▶ WHAT YOU WILL DO:
The records below hold a stretch from the line with "Given: Click the Sensors button" through the line with "Task: Open the email's three-dot options menu"; return exactly those lines, ends included, and nothing more.

▶ GIVEN INFORMATION:
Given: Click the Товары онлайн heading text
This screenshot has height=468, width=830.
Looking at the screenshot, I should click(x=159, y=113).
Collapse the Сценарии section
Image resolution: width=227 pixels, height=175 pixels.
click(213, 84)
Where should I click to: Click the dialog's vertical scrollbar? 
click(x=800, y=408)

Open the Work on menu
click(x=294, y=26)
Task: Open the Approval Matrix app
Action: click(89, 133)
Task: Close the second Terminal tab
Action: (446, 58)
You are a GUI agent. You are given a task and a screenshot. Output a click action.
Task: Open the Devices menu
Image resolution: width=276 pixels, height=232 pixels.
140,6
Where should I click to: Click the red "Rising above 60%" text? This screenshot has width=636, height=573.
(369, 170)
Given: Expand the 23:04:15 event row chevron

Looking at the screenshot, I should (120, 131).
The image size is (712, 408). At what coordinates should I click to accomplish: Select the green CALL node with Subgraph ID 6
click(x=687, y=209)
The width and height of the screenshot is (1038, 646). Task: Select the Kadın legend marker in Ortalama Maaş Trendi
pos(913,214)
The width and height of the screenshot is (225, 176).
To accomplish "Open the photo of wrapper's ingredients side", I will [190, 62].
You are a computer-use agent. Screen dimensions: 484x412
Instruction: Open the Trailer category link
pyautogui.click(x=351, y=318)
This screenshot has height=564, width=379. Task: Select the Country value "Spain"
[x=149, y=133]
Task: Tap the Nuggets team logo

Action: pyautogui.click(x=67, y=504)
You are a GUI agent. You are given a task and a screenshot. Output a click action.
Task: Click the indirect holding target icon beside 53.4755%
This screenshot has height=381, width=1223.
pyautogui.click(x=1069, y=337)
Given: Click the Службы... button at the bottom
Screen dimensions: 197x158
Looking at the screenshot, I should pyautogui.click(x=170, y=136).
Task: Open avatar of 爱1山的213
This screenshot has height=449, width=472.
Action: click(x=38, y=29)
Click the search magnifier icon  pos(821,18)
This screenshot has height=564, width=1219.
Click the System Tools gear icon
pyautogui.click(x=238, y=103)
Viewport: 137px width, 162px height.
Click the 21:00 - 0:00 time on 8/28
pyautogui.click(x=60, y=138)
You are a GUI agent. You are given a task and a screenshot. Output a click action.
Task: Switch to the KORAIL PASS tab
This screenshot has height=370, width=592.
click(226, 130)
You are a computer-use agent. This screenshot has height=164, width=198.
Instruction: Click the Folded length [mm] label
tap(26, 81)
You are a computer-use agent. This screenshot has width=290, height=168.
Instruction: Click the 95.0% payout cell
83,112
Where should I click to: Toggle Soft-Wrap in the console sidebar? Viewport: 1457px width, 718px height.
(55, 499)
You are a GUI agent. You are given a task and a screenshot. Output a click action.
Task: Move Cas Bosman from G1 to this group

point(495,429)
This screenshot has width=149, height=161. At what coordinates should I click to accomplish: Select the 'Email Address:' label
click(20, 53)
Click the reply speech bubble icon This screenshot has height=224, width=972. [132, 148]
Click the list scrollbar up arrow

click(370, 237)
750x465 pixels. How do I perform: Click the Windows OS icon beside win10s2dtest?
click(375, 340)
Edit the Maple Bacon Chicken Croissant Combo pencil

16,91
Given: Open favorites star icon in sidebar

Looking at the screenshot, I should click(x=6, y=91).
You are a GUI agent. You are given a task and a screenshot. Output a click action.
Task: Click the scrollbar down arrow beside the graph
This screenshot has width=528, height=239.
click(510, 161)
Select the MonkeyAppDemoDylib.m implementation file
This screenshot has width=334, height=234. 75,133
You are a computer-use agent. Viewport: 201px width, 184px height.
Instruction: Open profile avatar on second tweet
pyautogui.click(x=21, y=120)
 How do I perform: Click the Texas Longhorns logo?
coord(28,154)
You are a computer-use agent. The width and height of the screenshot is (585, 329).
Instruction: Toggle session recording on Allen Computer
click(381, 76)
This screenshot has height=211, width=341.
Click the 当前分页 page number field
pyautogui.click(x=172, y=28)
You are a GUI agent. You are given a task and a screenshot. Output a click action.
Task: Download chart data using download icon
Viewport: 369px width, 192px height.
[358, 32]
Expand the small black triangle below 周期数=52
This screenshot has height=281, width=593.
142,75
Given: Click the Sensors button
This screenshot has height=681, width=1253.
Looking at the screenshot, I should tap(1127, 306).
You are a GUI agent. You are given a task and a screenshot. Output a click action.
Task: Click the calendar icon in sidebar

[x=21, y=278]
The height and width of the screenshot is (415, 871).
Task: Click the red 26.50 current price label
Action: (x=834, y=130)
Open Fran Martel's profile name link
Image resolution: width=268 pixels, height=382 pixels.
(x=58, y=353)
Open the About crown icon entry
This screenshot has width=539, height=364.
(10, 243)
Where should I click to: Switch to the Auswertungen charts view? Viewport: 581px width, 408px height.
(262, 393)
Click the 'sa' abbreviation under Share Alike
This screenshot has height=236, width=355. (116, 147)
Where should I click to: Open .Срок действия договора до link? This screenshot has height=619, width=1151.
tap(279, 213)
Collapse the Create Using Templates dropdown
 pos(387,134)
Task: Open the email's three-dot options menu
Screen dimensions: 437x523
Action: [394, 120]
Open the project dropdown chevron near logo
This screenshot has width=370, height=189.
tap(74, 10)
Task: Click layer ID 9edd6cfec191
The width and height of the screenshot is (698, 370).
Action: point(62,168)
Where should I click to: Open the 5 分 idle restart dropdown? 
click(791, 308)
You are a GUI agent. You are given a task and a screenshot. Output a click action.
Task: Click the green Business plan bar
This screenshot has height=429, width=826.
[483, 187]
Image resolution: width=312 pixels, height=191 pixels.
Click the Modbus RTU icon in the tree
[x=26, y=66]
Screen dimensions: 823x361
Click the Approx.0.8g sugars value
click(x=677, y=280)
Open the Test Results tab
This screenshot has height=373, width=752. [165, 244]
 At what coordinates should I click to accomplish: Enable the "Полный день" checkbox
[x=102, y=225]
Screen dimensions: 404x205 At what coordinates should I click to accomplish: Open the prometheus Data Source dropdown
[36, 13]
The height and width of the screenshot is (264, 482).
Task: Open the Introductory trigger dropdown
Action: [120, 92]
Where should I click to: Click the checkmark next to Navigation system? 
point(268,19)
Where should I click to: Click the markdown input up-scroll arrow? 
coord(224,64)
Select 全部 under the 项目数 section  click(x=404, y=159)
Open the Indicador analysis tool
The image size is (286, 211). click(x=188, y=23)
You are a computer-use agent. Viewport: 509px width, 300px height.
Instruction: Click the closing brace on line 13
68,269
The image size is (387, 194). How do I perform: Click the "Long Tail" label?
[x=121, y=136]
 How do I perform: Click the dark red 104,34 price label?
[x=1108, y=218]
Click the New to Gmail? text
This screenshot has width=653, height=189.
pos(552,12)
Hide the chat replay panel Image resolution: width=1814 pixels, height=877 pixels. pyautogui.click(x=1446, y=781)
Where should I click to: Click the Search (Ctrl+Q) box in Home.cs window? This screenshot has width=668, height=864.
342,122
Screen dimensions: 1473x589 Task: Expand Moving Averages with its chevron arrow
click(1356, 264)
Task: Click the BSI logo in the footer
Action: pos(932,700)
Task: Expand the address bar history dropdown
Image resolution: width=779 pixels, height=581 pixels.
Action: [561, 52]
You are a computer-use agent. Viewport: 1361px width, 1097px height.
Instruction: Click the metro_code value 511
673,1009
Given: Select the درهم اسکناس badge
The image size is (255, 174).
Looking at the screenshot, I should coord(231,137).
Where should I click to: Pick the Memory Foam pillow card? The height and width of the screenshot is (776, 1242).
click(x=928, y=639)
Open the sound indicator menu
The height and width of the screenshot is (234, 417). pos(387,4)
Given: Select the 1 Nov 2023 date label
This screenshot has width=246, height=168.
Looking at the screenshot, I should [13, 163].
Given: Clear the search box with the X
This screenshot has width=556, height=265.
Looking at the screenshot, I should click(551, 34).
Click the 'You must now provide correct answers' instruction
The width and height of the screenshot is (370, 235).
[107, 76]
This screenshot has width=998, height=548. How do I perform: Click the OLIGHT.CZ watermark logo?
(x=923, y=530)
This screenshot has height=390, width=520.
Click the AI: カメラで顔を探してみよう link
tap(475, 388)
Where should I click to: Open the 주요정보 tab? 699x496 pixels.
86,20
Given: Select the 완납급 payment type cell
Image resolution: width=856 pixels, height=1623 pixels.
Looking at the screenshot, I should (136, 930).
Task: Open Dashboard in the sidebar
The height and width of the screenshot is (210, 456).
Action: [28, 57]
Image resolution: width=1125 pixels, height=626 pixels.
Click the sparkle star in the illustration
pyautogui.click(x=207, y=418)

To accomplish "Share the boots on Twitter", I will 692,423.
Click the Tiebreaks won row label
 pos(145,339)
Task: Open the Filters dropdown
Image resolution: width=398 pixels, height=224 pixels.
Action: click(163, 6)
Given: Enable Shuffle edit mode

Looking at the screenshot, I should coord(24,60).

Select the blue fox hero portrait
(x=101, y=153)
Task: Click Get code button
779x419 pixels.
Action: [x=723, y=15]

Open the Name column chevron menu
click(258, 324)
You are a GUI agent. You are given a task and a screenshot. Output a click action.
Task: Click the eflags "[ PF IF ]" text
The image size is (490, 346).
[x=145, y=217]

▶ SOLVED PROBLEM:
Given: Click the Sensors button
This screenshot has height=681, width=1253.
Looking at the screenshot, I should tap(1127, 306).
You are a GUI agent. You are given a task and a screenshot. Output a click action.
Task: Click the calendar icon in sidebar

[x=21, y=278]
The height and width of the screenshot is (415, 871).
Task: Click the red 26.50 current price label
Action: (x=834, y=130)
Open Fran Martel's profile name link
Image resolution: width=268 pixels, height=382 pixels.
(x=58, y=353)
Open the About crown icon entry
This screenshot has width=539, height=364.
(10, 243)
Where should I click to: Switch to the Auswertungen charts view? Viewport: 581px width, 408px height.
(262, 393)
Click the 'sa' abbreviation under Share Alike
This screenshot has height=236, width=355. (116, 147)
Where should I click to: Open .Срок действия договора до link? This screenshot has height=619, width=1151.
tap(279, 213)
Collapse the Create Using Templates dropdown
 pos(387,134)
Task: Open the email's three-dot options menu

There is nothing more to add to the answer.